YOUR TASK = Retype the stretch of the forum thread from "Jayeff: I just" through "She said no.".

I think it can be found at pathpartners.com. It explains what they are going thru how you fit in or out of the picture and how you should handle the situation. My wife somedays seems like she has been abducted by some being from another planet. Then somedays looks like she is defeated. I do find with me the more space i give the closer she wants to be. With that said she is out of town and I have not heard from her in a week. She is with her mom, I have spoke to her mom just to check to see if she is ok. She knows something is wrong with her but will not let me offer any help of any kind. She is severly depressed and I think it is because of a underlieing condition that has been passed over by her dr.


----------



## tryingtocope24 (Sep 27, 2009)

Jayeff: I just reread your posts and it is like our wives read the book before they decided to do this to us. My wife has told me she is leaving me but not till our daughter finishes high school in June. Then a couple weeks ago tells me she will not leave till our son finishes high school in five years. I have told her if she wants a divorce tell me and i will set up the mediation. I will not make the decition she has to. I called he one day and told her what dates they had open and it would be done in five weeks. She said no.

DATA SECTION =
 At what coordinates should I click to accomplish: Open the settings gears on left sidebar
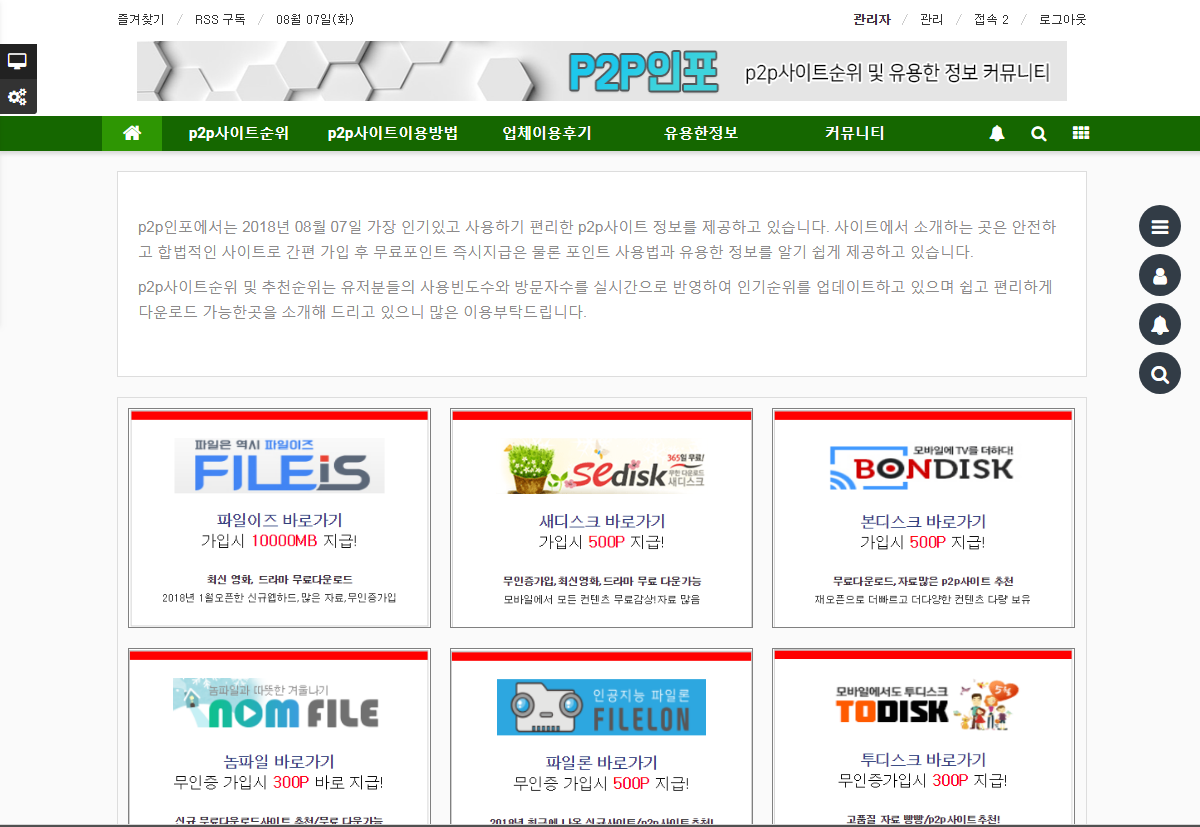17,97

ANSWER BOX =
Jayeff: I just reread your posts and it is like our wives read the book before they decided to do this to us. My wife has told me she is leaving me but not till our daughter finishes high school in June. Then a couple weeks ago tells me she will not leave till our son finishes high school in five years. I have told her if she wants a divorce tell me and i will set up the mediation. I will not make the decition she has to. I called he one day and told her what dates they had open and it would be done in five weeks. She said no.